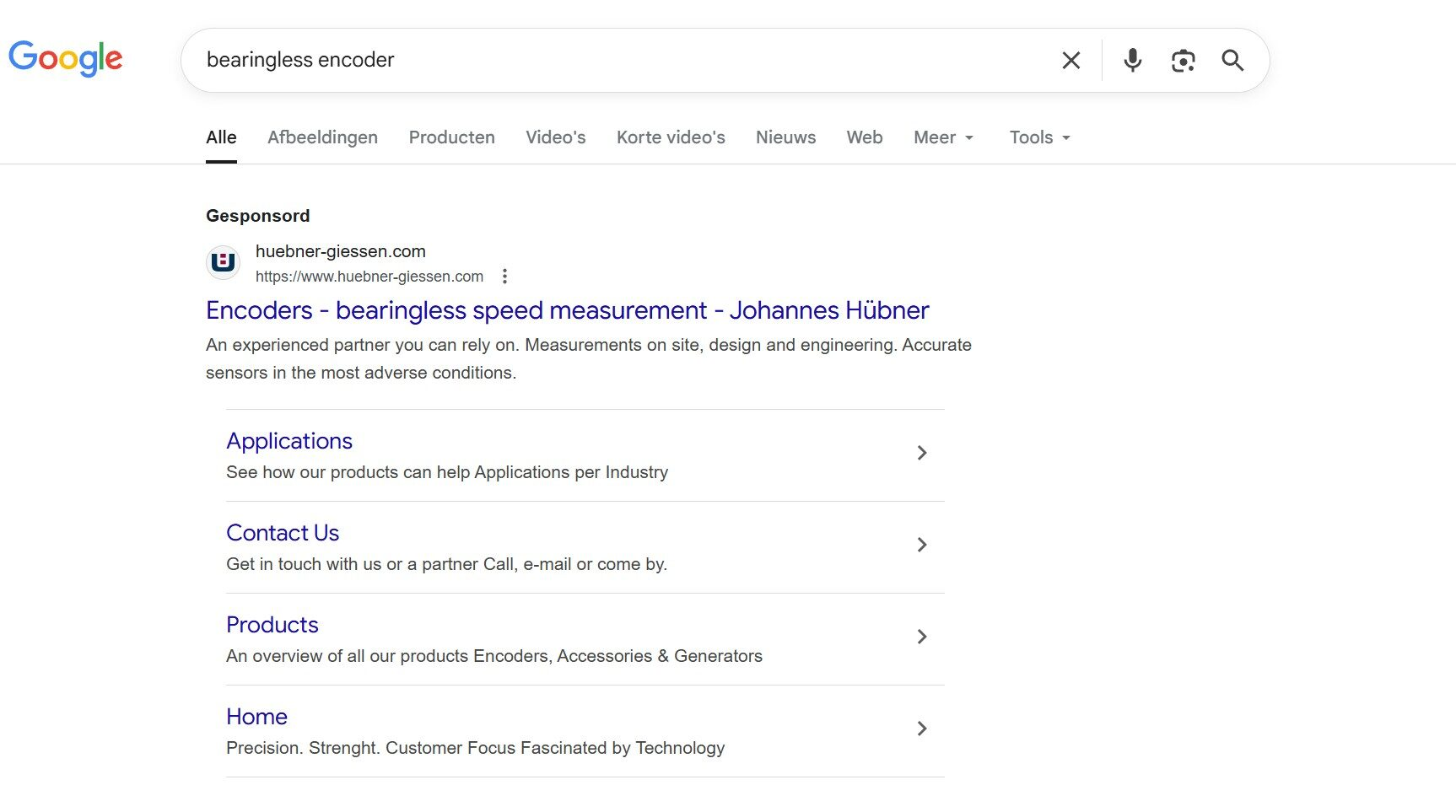Click the chevron beside Home sitelink
The image size is (1456, 812).
922,729
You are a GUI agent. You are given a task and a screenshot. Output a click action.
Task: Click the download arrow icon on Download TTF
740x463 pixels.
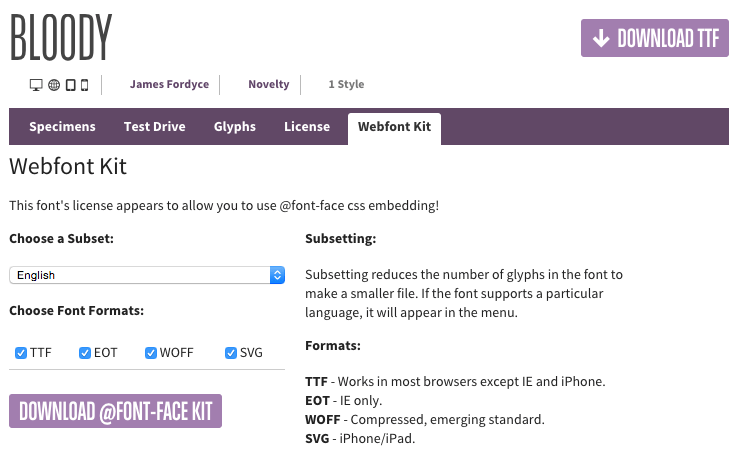(x=601, y=38)
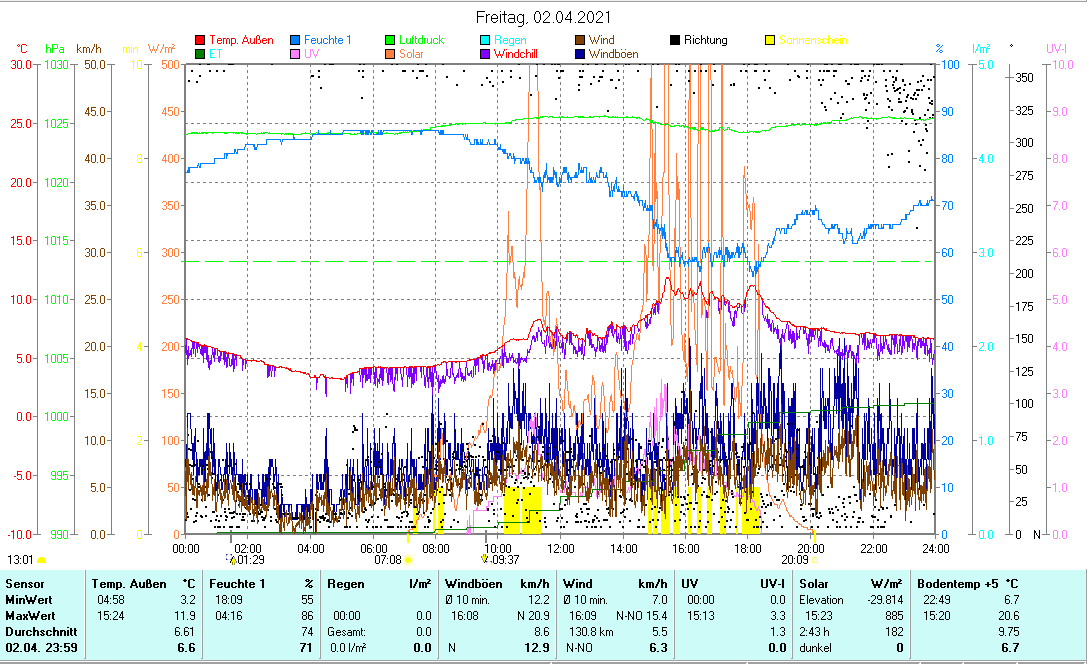The width and height of the screenshot is (1087, 664).
Task: Select the green Luftdruck legend marker
Action: pos(390,40)
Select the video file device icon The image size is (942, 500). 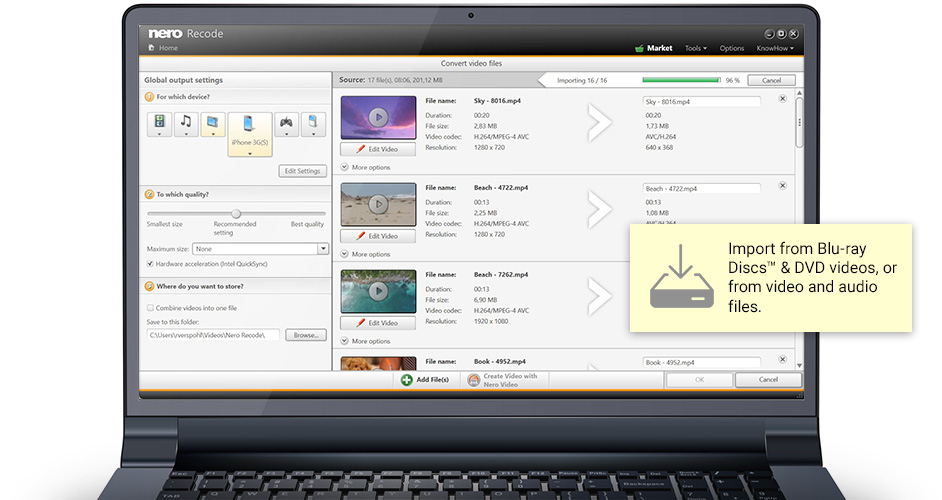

• • • • • • •

» **PROBLEM DETAILS**
Copy out every entry above word for word, leaving out the pictures.

» **SOLUTION FOR THIS TASK**
Click the chevron beside Home sitelink
The image size is (1456, 812).
922,729
You are a GUI agent. You are given a task and a screenshot. Output a click action.
Task: Click the download arrow icon on Download TTF
740x463 pixels.
(x=601, y=38)
The width and height of the screenshot is (1087, 664).
Task: Select the green Luftdruck legend marker
Action: pos(390,40)
Select the video file device icon The image size is (942, 500). 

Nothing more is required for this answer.